PVTCaboose1337 said:


> But how about devices that connect to it?



Compatible with all Display port connectors.


----------



## Easy Rhino (Feb 24, 2011)

we are getting closer now to a 1 cord solution. 1 cord to power your rig and one cord to send data. and with the advances in power over ethernet we could truly see a one cord solution in 10 years


----------



## Nailezs (Feb 24, 2011)

i would debate the feasbility of a 1 cord solution, but thats for another thread


----------



## Easy Rhino (Feb 24, 2011)

Nailezs said:


> i would debate the feasbility of a 1 cord solution, but thats for another thread



and there certainly is a debate but it is indeed possible. when we will see or if companies can agree on a standard it is another question.


----------



## OneCool (Feb 24, 2011)




----------



## PVTCaboose1337 (Feb 24, 2011)

So does this mean they are gonna get rid of USB ports in the future?  USB is so popular i don't see how they could.  I also don't understand why everyone wants 2 Thunderbolt ports.  I have a printer, external hard drive, mouse and keyboard.  I need at least 4 ports!


----------



## sy5tem (Feb 24, 2011)

Taer said:


> Actually, that's 1,250MB/s vs 600MB/s (10,000Mbps vs 4,800Mbps)
> 
> I don't see the problem in an external peripheral connector bottlenecking an 8-HDD RAID-0 array or a top-end SSD. If you have 1,000$ to spend on storage, you're not going to use USB.
> 
> ...




you are quite right  many words leading to , a simple answer lol i love it 
amen!


----------



## Fourstaff (Feb 24, 2011)

PVTCaboose1337 said:


> So does this mean they are gonna get rid of USB ports in the future?  USB is so popular i don't see how they could.  I also don't understand why everyone wants 2 Thunderbolt ports.  I have a printer, external hard drive, mouse and keyboard.  I need at least 4 ports!



You can daisychain them =.="


----------



## Easy Rhino (Feb 25, 2011)

thought this story was a tad interesting. 

http://www.engadget.com/2011/02/24/intel-refutes-apple-exclusivity-for-thunderbolt-i-o-lacie-and-p/

apple has a head start but other OEMs can go ahead and start launching their own.


----------



## TheoneandonlyMrK (Feb 25, 2011)

Imho Its a good thing,tho underwhelming and poorly timed (sata^g fiasco) ,intel now expects everyone to use their socket, and fully change almost your entire pc after many got their ass burned grief style.
 ridiculouse too that mobo makers know us and will use valuable pciex lanes to give us usb3 support , culling the prospective greatness of any intel chipset board not good they should have implemented onchip usb3 AND light bolt peak thunderbird multi connector thats just 1????? not rant over
should push a few more AMD's way tho


----------



## PVTCaboose1337 (Feb 25, 2011)

Fourstaff said:


> You can daisychain them =.="



That is really, really dumb.  I don't wanna connect my mouse to a printer.


----------



## TheoneandonlyMrK (Feb 25, 2011)

Easy Rhino said:


> thought this story was a tad interesting.



certainly is, id expect a very high retail price on them 

do you think well get to a point where storage speed dosnt really matter because for my needs at the min sata 3 plus an pciex ssd works well enough


----------



## JerryTsao (Feb 25, 2011)

It seemed that after paying 1.6 billions to NVIDIA, Intel did sth. on their graphics processors.


----------



## timta2 (Feb 25, 2011)

> We will need to wait for 5 years before we actually know whether this is a success or destinied to fail like Firewire.



Failure?
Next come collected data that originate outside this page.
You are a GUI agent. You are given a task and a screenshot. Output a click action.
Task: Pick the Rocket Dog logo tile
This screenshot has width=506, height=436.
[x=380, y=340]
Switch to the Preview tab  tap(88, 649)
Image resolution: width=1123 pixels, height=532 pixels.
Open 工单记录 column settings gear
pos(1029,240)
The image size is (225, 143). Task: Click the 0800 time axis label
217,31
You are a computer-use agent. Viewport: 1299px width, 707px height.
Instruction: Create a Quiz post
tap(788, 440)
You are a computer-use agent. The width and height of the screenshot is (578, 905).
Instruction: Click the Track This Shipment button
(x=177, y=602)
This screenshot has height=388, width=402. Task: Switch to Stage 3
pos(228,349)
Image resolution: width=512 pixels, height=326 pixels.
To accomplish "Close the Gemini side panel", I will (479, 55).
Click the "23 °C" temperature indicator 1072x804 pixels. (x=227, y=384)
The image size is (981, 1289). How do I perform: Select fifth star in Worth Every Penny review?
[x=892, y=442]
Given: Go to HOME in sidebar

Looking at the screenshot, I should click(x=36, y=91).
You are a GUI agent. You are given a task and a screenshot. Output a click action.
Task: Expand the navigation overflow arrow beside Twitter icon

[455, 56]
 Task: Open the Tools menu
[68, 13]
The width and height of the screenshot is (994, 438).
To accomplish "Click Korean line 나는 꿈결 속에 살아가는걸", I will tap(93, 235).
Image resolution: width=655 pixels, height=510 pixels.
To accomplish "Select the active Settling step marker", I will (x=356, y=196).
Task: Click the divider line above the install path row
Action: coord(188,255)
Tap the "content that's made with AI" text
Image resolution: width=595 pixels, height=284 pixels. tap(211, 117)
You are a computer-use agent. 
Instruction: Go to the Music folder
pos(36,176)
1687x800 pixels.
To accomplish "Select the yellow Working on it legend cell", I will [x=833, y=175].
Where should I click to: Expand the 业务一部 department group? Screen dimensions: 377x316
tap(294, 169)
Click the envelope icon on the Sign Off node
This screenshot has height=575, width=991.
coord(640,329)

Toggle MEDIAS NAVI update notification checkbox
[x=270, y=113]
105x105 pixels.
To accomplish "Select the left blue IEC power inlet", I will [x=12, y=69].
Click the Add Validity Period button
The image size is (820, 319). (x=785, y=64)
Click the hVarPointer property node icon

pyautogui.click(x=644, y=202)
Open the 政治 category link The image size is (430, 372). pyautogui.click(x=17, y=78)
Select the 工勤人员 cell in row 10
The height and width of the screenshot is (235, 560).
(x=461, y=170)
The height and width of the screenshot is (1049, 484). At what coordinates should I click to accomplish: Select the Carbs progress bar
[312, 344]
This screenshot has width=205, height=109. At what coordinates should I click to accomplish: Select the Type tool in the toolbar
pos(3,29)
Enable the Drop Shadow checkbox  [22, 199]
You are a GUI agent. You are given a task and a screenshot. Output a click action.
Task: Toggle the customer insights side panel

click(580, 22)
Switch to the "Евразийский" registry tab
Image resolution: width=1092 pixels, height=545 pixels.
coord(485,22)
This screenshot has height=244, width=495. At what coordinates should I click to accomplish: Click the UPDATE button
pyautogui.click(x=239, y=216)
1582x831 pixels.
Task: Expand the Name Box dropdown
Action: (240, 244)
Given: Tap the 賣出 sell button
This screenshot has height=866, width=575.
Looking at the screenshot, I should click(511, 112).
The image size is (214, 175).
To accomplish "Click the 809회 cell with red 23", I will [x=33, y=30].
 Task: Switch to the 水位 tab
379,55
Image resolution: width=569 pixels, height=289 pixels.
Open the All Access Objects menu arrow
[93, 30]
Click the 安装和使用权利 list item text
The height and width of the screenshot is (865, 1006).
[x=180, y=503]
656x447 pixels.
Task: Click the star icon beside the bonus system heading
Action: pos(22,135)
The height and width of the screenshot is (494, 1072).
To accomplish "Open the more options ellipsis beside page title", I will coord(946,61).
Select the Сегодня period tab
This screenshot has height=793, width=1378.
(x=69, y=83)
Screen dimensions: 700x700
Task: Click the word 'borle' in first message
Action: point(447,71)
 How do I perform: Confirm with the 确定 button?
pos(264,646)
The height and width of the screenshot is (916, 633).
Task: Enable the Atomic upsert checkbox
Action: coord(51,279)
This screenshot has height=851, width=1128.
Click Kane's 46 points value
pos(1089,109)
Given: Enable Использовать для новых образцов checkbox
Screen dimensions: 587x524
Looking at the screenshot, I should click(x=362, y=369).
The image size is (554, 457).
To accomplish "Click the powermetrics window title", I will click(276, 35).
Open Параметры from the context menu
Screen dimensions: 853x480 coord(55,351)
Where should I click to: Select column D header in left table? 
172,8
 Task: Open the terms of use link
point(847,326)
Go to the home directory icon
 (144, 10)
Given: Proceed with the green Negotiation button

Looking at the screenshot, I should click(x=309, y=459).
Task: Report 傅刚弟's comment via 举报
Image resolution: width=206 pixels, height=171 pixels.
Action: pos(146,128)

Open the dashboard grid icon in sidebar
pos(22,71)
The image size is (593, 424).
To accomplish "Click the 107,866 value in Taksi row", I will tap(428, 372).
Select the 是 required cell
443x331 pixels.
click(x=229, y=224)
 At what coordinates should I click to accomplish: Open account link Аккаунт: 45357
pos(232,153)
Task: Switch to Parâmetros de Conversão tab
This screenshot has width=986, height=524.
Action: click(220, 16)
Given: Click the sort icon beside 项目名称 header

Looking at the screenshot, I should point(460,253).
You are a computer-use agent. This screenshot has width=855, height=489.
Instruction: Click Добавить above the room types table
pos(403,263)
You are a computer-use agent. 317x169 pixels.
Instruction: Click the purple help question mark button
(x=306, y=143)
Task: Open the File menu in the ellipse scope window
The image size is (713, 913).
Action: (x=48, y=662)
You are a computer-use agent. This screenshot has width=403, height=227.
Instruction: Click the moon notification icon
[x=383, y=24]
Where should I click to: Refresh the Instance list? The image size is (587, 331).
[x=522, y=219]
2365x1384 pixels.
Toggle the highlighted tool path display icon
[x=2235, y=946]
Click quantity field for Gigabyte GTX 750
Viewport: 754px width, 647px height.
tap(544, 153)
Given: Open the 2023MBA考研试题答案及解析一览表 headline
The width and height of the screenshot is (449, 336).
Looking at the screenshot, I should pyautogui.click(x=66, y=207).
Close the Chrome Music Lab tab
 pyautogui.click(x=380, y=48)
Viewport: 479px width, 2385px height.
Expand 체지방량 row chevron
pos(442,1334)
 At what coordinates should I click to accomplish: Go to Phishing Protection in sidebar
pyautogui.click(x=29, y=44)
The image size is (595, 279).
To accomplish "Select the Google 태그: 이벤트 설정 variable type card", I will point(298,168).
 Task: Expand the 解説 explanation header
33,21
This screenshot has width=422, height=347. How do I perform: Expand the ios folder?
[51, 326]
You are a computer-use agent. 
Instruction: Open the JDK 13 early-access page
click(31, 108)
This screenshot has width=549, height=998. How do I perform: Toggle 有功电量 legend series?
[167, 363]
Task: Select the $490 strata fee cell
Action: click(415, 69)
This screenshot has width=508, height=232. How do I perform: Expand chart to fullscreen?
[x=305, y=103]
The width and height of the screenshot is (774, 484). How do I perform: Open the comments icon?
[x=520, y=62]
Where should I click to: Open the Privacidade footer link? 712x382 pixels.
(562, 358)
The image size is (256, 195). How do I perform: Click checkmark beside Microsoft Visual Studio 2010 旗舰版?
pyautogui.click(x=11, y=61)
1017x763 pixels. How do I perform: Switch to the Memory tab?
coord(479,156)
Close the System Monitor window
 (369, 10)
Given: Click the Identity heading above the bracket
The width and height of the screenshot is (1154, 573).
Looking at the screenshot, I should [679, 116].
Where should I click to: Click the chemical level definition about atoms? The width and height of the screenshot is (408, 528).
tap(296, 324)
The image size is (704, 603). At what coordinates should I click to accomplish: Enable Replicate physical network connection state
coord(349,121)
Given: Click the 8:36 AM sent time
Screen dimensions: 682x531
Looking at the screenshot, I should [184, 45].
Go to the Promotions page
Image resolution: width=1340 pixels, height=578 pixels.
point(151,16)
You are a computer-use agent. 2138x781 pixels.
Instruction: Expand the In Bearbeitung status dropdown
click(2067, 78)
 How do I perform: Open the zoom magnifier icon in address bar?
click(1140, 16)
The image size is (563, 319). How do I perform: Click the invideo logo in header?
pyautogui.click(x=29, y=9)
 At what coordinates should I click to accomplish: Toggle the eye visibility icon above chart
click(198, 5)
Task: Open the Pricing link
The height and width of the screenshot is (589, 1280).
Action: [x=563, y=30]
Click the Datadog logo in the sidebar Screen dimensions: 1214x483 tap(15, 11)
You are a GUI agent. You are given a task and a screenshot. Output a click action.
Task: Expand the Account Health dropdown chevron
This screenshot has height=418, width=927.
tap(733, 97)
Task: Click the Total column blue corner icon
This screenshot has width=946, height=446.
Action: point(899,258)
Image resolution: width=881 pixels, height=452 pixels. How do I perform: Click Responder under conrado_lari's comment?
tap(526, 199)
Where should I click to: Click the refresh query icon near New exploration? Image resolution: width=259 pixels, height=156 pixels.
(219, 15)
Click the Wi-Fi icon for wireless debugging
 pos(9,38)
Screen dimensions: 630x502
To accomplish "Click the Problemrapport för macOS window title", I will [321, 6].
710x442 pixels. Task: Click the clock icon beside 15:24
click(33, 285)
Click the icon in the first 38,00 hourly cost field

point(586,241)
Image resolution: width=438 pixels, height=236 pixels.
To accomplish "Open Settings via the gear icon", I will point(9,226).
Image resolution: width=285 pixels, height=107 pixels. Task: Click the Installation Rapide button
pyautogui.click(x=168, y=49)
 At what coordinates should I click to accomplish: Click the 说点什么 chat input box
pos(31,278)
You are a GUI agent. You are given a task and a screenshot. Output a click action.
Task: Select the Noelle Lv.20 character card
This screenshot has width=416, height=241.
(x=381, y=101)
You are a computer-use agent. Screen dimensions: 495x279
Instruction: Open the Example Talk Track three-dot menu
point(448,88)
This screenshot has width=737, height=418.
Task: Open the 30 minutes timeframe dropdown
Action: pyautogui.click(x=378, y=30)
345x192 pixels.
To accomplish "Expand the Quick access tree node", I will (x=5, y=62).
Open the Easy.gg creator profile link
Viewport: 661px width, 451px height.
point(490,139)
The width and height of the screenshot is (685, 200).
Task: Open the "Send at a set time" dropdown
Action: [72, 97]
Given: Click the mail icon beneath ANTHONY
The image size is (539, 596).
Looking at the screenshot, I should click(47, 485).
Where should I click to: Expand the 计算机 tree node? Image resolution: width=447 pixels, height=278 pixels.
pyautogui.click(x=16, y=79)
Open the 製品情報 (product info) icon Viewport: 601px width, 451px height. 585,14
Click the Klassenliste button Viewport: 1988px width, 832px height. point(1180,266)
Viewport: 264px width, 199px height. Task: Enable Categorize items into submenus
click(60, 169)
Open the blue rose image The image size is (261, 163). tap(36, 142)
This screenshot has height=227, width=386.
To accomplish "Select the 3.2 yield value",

Firewire might not be as widely used as USB but that doesn't really make it a failure. And except for being cheap, Firewire is superior in several ways. It's still very much alive. The Gigabyte motherboard that I bought a few months ago has Firewire.

Would you say that Ford is a failure because they didn't have the US auto sales that Toyota had last year?


----------



## SvB4EvA (Feb 25, 2011)

[H]@RD5TUFF said:


> Given they created USB, they are free to do whatever they wish, if they wanted they could never officially support USB and there isn't a thing anyone could do about it.
> 
> You can't force a company to create or support a technology if they do not want to.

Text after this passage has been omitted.